*Work request*: The lines to reproduce run from the one containing "Popusti (194, 6)" through the end of the records below. Reproduce them exactly and add nothing.

--- Data extract ---

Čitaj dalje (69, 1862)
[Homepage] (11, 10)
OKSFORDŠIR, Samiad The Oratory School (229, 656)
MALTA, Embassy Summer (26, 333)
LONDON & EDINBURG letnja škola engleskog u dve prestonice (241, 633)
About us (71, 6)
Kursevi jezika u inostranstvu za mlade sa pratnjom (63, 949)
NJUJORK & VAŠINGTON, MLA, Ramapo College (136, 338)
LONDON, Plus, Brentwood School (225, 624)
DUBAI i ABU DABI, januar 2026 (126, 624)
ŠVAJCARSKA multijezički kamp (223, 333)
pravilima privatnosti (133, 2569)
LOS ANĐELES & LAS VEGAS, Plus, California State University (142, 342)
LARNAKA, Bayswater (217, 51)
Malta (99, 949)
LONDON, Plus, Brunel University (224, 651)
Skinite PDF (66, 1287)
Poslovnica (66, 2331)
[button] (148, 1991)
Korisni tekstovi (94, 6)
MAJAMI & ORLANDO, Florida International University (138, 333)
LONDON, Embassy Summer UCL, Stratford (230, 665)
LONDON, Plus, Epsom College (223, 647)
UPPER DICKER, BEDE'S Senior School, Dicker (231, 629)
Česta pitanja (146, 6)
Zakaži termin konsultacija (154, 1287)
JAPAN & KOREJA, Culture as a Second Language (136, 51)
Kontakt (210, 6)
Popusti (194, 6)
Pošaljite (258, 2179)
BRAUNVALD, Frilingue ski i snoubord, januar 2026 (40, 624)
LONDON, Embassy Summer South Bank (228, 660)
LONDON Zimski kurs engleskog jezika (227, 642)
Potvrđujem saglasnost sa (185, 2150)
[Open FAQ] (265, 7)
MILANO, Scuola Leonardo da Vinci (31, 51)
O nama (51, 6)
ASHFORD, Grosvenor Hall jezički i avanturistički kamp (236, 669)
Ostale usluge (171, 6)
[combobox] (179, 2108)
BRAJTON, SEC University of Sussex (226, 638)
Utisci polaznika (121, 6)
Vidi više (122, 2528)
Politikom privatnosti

---

*Answer section*:
Popusti (194, 6)
Pošaljite (258, 2179)
BRAUNVALD, Frilingue ski i snoubord, januar 2026 (40, 624)
LONDON, Embassy Summer South Bank (228, 660)
LONDON Zimski kurs engleskog jezika (227, 642)
Potvrđujem saglasnost sa (185, 2150)
[Open FAQ] (265, 7)
MILANO, Scuola Leonardo da Vinci (31, 51)
O nama (51, 6)
ASHFORD, Grosvenor Hall jezički i avanturistički kamp (236, 669)
Ostale usluge (171, 6)
[combobox] (179, 2108)
BRAJTON, SEC University of Sussex (226, 638)
Utisci polaznika (121, 6)
Vidi više (122, 2528)
Politikom privatnosti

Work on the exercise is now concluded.